Ken Holland went to Edmonton and took over the bottom- feeder Oilers team and, in one season, hired coach Dave Tippett, brought in a veteran goaltender, made some roster tweaks, relied heavily on the brilliance of Connor McDavid and Leon Draisaitl, and pushed the Oilers into some kind of contention.
Having been in Detroit his entire professional management career, Holland understood what worked with the Red Wings, what worked with ownership, but still, was somewhat uncertain when he took on the Edmonton challenge that he could turn things around this quickly.

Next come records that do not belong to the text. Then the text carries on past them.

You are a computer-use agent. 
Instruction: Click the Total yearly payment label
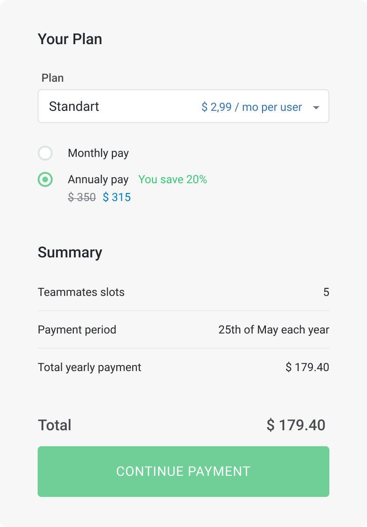pyautogui.click(x=89, y=367)
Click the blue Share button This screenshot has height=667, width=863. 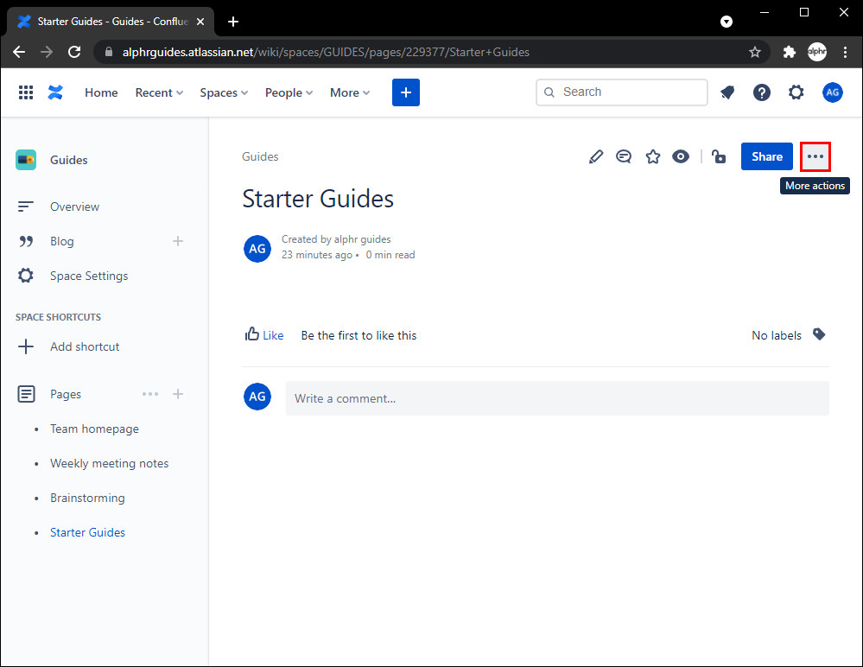click(x=766, y=156)
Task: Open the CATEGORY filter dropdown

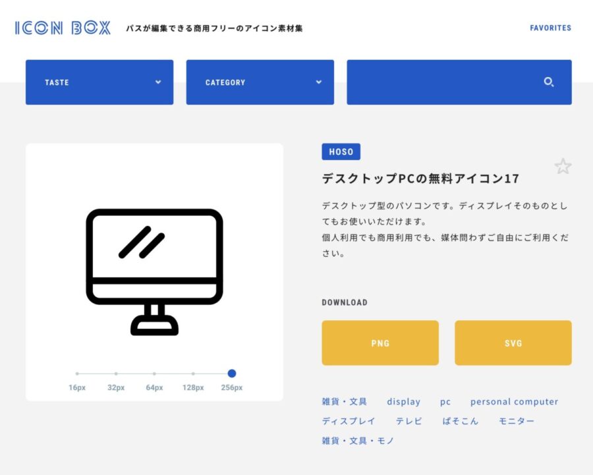Action: (260, 82)
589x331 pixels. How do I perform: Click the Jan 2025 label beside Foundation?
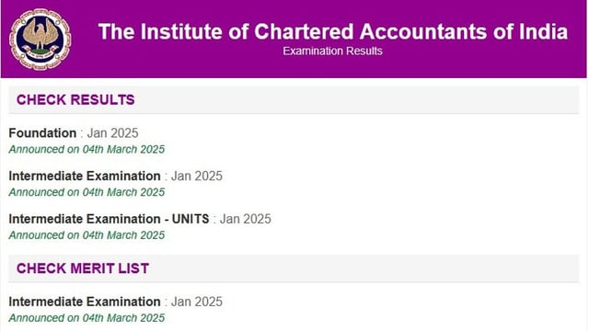(x=112, y=133)
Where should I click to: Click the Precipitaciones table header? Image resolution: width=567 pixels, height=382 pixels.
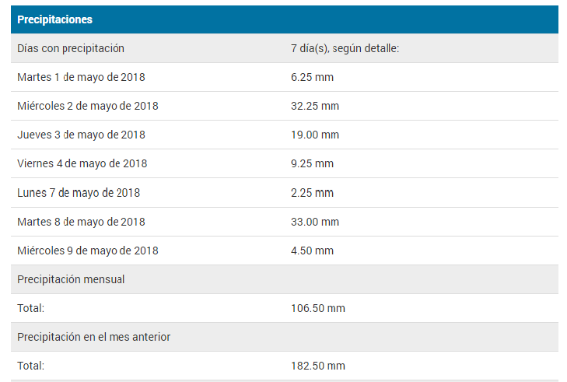click(x=54, y=19)
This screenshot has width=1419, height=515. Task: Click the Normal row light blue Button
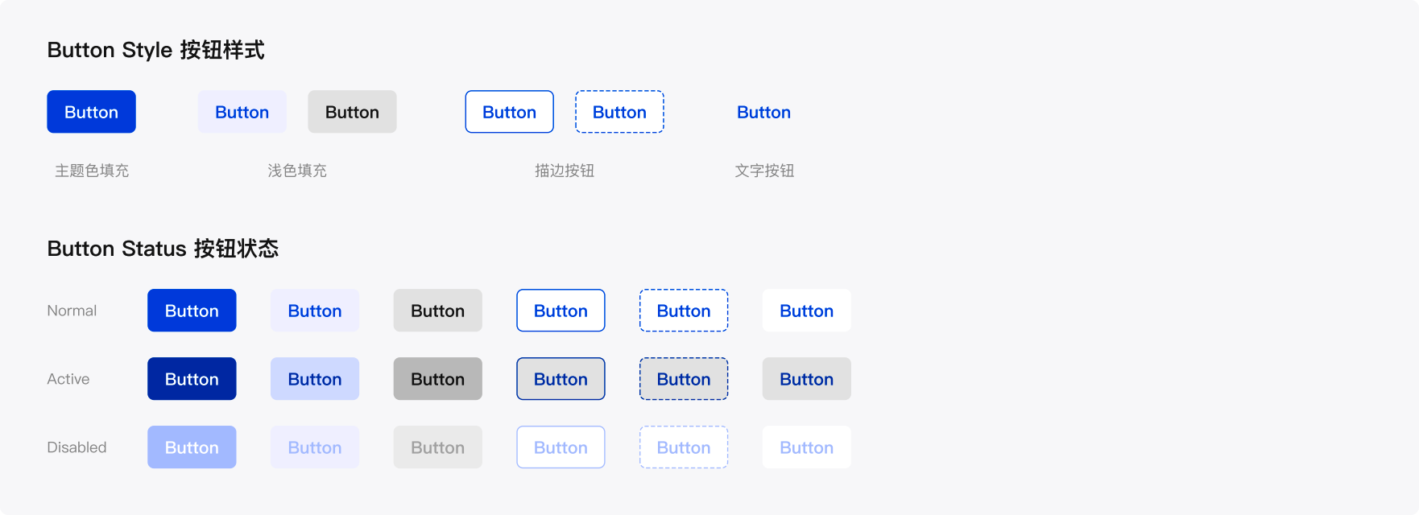click(x=315, y=311)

It was no different a year earlier when Lou Lamoriello left his adviser’s position with the Maple Leafs and took over the wayward New York Islanders.
Almost immediately, Lamoriello lost his best player, John Tavares, in free agency, but he wouldn’t allow that to deter him. He hired Stanley Cup-winner Barry Trotz to coach. He brought a certain stability and calm to an operation that had been anything but for many years.

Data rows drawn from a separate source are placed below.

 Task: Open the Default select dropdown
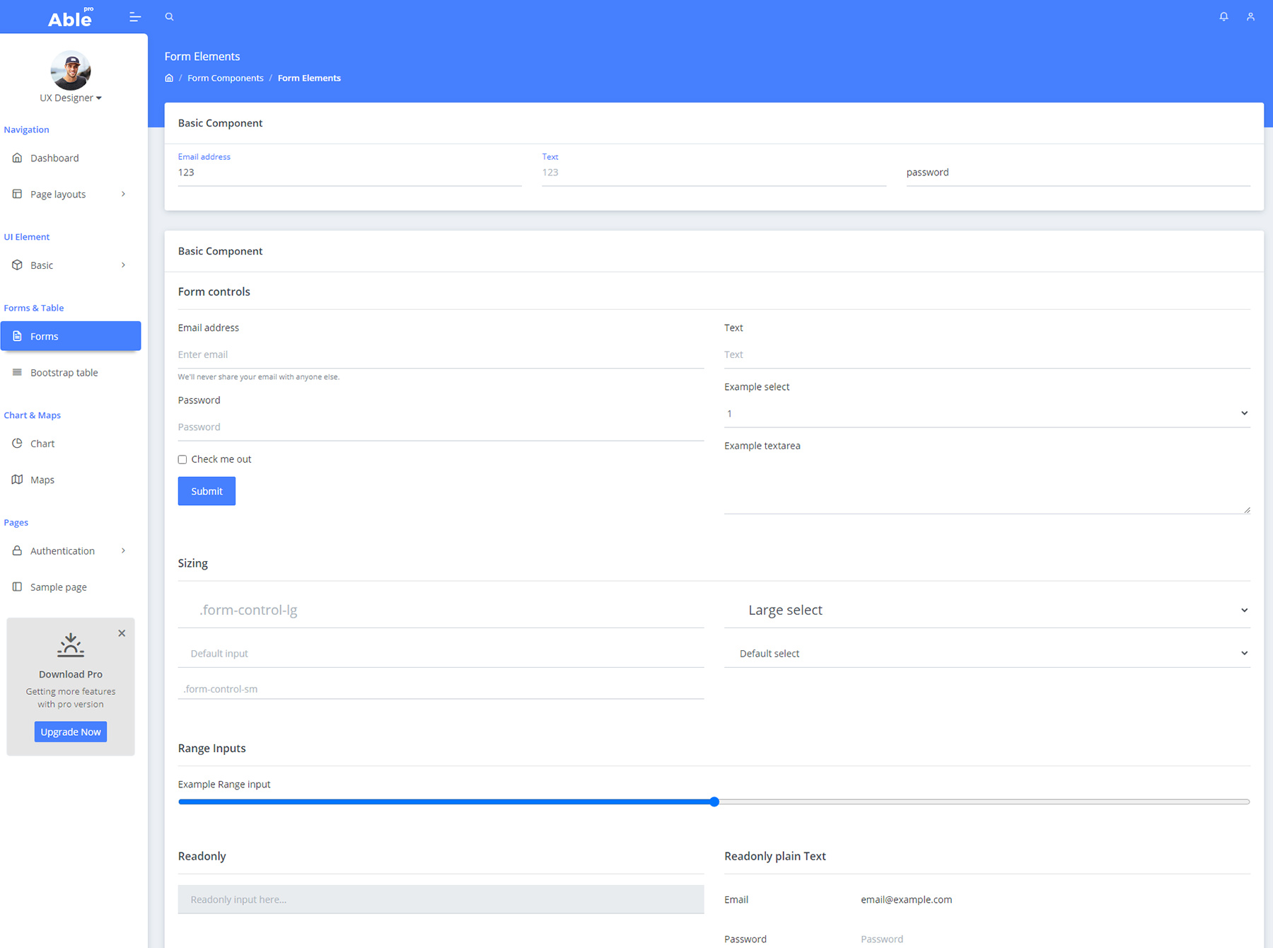[x=987, y=653]
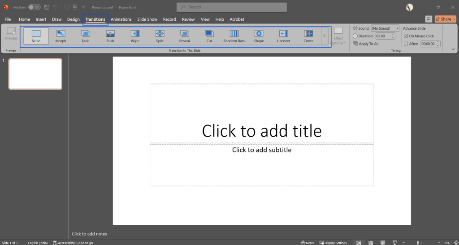
Task: Toggle the AutoSave switch
Action: pyautogui.click(x=34, y=7)
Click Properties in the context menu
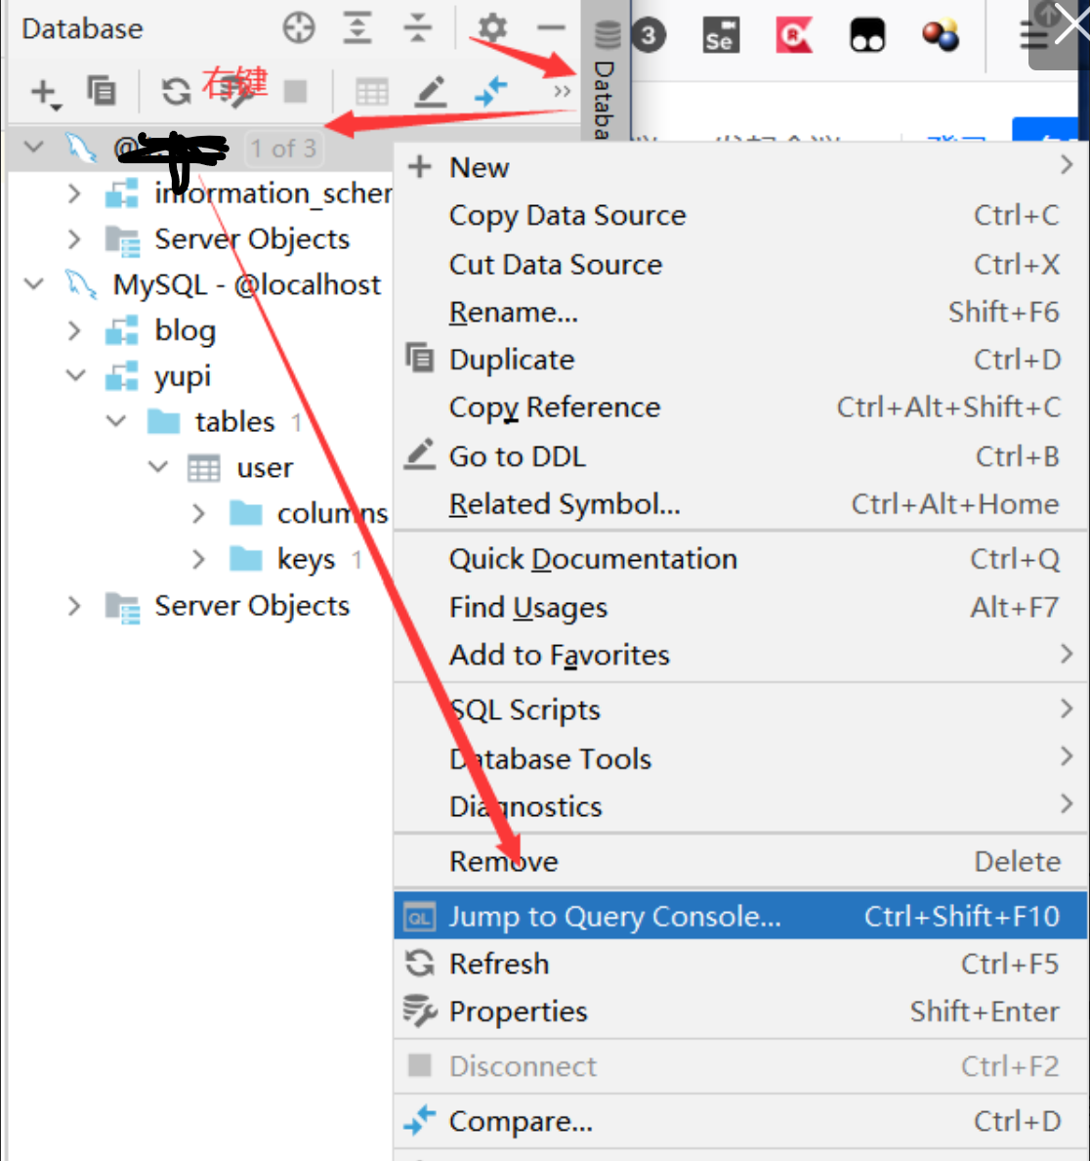Screen dimensions: 1090x1161 click(x=518, y=1011)
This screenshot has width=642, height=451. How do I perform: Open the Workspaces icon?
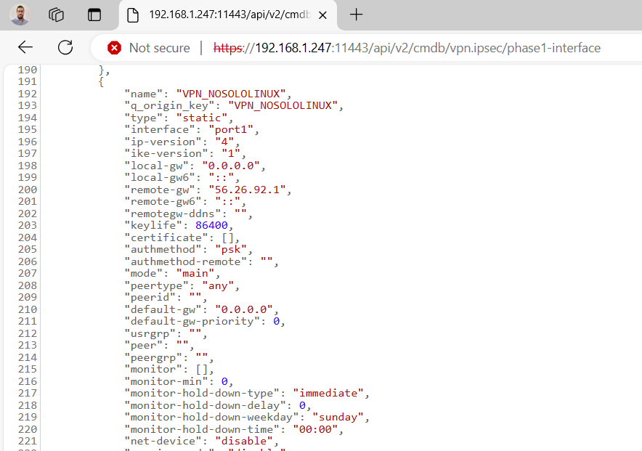57,15
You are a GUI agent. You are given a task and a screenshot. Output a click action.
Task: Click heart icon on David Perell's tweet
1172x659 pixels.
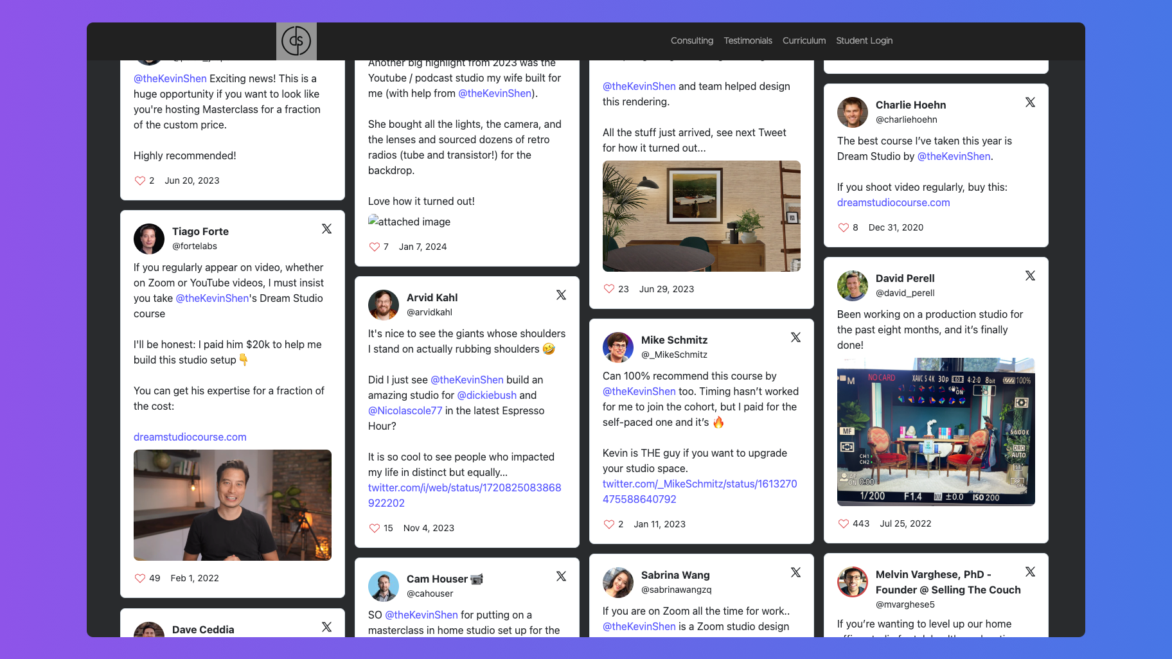pyautogui.click(x=843, y=523)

It’s no secret that both Lamoriello and Holland are active in their careers while being members of the Hockey Hall of Fame. Young general managers would be advised to learn from the best.
FEW FEELING BAD AFTER CHAYKA’S EXIT
There were hardly tears shed around the hockey world when John Chayka was fired recently as general manager of the Arizona Coyotes. In fact, behind the scenes, there was quiet applause and almost no words of credit.
That isn’t how hockey normally works. Hockey protects its own. Hockey believes in its own. And Chayka, too cool for hockey school, was never the flavour of the month in his profession.